We typically introduce maximum likelihood by considering a family of distributions $\{P_\theta: \theta \in \Theta\}$ which admit densities $f_\theta$ with respect to some underlying measure $\lambda$. We observe a random vector $X \sim P_{\theta_0}$ where $\theta_0$ intuitively represents the "true, unknown" value of $\theta$. The maximum likelihood estimator of $\theta_0$ is then defined to be $\hat \theta = \arg \max_\theta f(X|\theta)$.
How do we resolve the fact that $f_\theta$ is only unique almost surely? Normally we write these things off, but it actually matters here. A typical example is $X_1, X_2 \sim \mbox{Uniform}(0, \theta), \theta > 0$. Depending on whether we take $f(x|\theta) \propto I[0 \le x \le \theta]$ or $I[0 < x < \theta]$ affects what the estimator is. If it is the former we have $\hat \theta = \max\{X_1, X_2\}$ whereas with the latter the MLE doesn't exist. They are both valid densities for a Uniform$(0, \theta)$ but provide different answers. It seems natural in this case to prefer $I[0 \le x \le \theta]$ since, in this case, the density is positive and continuous when restricted to the support but I find it distaseful to define things in terms of densities instead of distributions.

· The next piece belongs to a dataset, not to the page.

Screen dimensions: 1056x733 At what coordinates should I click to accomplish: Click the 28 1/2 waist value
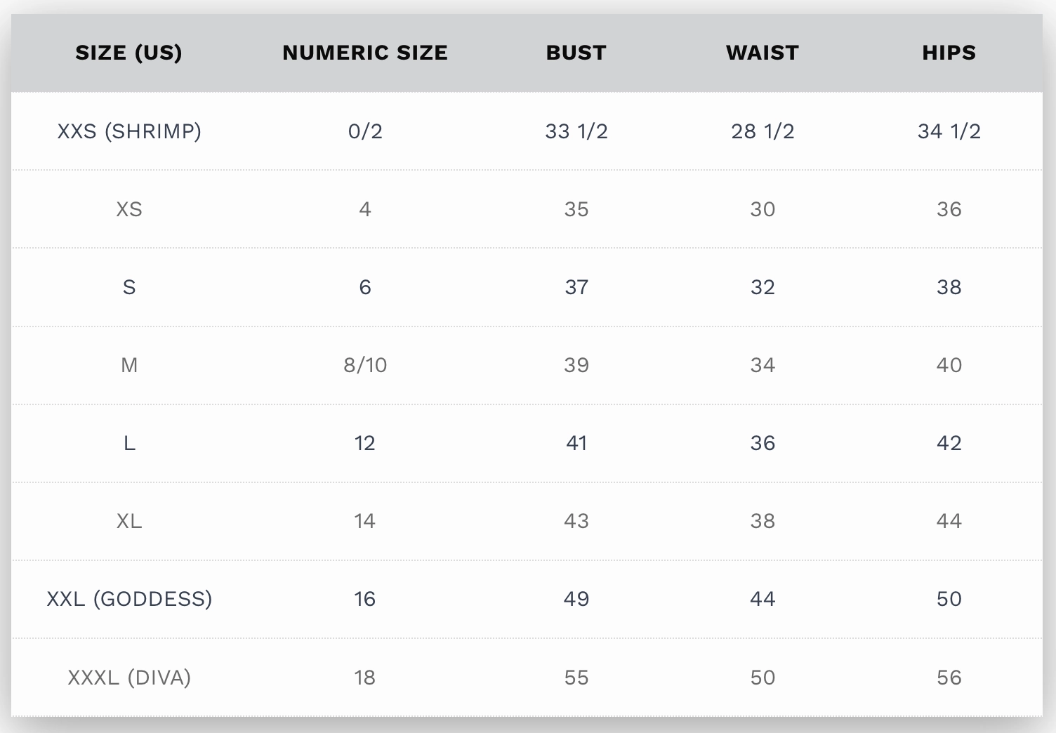point(763,131)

My two thoughts for solutions are (1) maybe once we have specified $\{f_\theta: \theta \in \Theta\}$, provided that the MLE exists, it may be the case that it is unique a.s. and (2) maybe we just bite the bullet and take the most natural family of densities for the problem at hand; when we want to make use of theoretical results, we make sure to choose $f_\theta$ so that it satisfies the required regularity conditions.
I'm unsure whether this is better for stats.stackexchange or here since it's statistics but focuses on the mathematical formalism more than statisticians prefer to.